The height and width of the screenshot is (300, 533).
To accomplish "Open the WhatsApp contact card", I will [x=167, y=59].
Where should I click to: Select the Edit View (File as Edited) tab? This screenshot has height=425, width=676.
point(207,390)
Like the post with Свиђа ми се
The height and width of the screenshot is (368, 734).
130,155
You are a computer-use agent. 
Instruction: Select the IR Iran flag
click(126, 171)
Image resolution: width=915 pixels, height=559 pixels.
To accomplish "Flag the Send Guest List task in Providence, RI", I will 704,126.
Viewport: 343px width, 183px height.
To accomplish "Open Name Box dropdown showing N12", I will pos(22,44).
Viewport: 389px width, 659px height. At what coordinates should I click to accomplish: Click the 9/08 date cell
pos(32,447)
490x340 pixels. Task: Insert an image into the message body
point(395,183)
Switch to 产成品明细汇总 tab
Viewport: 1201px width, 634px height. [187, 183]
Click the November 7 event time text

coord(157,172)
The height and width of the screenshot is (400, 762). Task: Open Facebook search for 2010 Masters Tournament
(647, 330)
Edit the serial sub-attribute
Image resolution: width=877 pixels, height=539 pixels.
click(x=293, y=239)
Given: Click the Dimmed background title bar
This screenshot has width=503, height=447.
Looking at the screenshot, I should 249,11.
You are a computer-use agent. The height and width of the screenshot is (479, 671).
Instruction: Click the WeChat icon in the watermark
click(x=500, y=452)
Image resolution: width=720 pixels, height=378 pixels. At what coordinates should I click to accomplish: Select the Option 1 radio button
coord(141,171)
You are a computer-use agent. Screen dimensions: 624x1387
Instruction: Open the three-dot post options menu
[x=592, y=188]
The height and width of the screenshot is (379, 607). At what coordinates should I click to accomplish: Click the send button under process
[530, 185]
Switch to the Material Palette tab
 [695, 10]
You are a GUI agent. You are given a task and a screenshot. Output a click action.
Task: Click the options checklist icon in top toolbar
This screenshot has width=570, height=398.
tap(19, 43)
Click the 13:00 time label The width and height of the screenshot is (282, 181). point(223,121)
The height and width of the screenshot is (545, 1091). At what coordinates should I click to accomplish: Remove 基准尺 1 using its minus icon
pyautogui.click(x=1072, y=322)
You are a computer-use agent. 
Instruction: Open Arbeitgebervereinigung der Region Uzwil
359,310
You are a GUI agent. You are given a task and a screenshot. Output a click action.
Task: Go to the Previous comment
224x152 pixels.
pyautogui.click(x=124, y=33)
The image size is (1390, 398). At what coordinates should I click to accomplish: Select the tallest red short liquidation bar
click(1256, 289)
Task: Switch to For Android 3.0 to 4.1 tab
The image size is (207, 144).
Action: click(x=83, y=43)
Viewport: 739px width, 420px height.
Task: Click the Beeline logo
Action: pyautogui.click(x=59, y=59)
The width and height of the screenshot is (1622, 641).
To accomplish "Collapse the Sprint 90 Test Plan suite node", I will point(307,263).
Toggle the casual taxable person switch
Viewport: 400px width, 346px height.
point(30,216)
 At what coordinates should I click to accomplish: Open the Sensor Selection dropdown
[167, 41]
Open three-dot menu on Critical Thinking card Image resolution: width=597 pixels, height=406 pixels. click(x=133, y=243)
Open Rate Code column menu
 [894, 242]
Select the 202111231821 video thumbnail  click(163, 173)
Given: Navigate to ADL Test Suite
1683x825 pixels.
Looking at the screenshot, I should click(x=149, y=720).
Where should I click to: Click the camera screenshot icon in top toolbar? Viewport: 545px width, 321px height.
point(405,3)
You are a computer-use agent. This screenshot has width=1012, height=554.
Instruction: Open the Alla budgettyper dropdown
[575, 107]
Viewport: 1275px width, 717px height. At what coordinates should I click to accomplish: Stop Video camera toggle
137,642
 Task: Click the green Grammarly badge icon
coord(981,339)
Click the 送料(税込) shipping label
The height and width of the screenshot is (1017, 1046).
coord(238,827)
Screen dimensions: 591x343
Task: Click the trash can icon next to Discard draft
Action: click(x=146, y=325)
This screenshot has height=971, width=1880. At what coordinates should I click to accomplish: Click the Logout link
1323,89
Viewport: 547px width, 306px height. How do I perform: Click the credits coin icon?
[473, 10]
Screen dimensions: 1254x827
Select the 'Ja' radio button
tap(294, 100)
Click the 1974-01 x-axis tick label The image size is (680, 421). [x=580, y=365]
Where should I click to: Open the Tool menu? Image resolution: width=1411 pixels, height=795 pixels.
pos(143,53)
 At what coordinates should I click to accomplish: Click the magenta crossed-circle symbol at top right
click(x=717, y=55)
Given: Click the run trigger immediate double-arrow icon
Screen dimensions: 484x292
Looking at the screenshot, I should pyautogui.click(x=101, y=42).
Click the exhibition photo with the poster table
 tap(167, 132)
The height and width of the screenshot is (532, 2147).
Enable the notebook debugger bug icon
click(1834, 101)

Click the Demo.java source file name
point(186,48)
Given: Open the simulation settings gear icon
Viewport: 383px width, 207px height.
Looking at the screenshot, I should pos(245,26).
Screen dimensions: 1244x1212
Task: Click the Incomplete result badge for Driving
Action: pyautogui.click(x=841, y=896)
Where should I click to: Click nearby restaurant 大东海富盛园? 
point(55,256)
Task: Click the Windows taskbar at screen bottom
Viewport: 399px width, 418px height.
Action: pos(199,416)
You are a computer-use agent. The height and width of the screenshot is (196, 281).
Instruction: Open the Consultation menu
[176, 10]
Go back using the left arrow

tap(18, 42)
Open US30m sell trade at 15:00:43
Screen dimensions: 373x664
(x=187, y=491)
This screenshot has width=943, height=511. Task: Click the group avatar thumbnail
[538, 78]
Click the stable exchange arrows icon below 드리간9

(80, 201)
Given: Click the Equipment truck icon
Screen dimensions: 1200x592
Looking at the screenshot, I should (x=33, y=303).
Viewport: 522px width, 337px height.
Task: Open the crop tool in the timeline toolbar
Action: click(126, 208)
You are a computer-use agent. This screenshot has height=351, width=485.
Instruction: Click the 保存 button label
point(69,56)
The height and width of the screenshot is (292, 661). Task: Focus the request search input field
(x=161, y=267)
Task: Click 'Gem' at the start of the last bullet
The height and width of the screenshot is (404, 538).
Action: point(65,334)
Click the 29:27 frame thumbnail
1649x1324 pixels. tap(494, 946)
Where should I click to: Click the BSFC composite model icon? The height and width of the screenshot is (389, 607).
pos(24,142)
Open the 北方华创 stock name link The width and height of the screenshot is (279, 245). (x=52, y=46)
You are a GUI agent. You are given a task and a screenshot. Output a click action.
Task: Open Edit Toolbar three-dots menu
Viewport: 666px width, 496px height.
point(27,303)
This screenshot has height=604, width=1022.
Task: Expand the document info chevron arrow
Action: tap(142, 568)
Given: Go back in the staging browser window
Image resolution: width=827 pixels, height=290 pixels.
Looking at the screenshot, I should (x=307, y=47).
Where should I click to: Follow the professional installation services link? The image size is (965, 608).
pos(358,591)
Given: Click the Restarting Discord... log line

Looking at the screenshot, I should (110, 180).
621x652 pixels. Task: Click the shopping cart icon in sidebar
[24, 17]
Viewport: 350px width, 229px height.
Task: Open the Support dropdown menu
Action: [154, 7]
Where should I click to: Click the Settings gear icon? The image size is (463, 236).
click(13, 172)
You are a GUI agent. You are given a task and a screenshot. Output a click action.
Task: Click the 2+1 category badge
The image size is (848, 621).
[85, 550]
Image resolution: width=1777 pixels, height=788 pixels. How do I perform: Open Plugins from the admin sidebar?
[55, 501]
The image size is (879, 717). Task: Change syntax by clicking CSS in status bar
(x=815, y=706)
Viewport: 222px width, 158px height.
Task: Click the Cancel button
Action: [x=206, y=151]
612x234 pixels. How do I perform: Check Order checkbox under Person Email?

--

[REQUIRED ACTION]
Only lines that contain the string "computer" count; pick each one out of the records and copy it.

[EXPECTED ANSWER]
You are a computer-use agent. 
You are a computer-use agent. The height and width of the screenshot is (479, 671).
You are a computer-use agent. Screen dimensions: 624x1387
You are a computer-use agent. 
You are a computer-use agent. This screenshot has width=1012, height=554.
You are a computer-use agent. The height and width of the screenshot is (196, 281).
You are a computer-use agent. This screenshot has height=351, width=485.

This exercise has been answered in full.